- Written tasks:
**a.** Please copy the document segment word for word, starting with "Policymakers design public" and going on through "encountered policy incentives.".
**b.** According to the document segment, what forms can public incentives for adopting innovative technologies take?

- Document segment:
========
Policymakers design public incentives with the aim of inducing consumers to adopt innovative technologies that reduce environmental damages. Such incentives may include price subsidies, rebates, tax credits, sales tax exemptions, and subsidized financing. These policy incentives are currently deployed to induce consumers to adopt technologies such as alternative fuels and vehicles, energy and water efficient technologies, and renewable energy technologies, among others. While the critique of these incentives as "second best" from a social efficiency perspective is well known, researchers have paid much less attention to how to cost-effectively and equitably design these commonly encountered policy incentives.
========
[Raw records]
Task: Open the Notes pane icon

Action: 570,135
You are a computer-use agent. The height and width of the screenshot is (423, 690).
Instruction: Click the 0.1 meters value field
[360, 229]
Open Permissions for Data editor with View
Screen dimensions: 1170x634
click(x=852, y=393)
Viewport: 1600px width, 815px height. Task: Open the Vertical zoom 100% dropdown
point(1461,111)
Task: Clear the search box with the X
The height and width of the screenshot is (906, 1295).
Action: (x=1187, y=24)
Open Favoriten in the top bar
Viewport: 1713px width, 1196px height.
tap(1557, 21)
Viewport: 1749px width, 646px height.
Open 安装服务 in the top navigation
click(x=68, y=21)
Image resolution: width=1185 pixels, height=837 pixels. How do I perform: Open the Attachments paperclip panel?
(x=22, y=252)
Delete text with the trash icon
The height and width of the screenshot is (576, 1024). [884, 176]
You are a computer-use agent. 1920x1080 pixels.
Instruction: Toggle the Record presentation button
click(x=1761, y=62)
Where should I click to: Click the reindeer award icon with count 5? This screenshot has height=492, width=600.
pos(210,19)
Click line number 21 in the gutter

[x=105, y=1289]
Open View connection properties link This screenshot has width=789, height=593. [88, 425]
========
- The responses:
**a.**
Policymakers design public incentives with the aim of inducing consumers to adopt innovative technologies that reduce environmental damages. Such incentives may include price subsidies, rebates, tax credits, sales tax exemptions, and subsidized financing. These policy incentives are currently deployed to induce consumers to adopt technologies such as alternative fuels and vehicles, energy and water efficient technologies, and renewable energy technologies, among others. While the critique of these incentives as "second best" from a social efficiency perspective is well known, researchers have paid much less attention to how to cost-effectively and equitably design these commonly encountered policy incentives.

**b.** Price subsidies, rebates, tax credits, sales tax exemptions, and subsidized financing.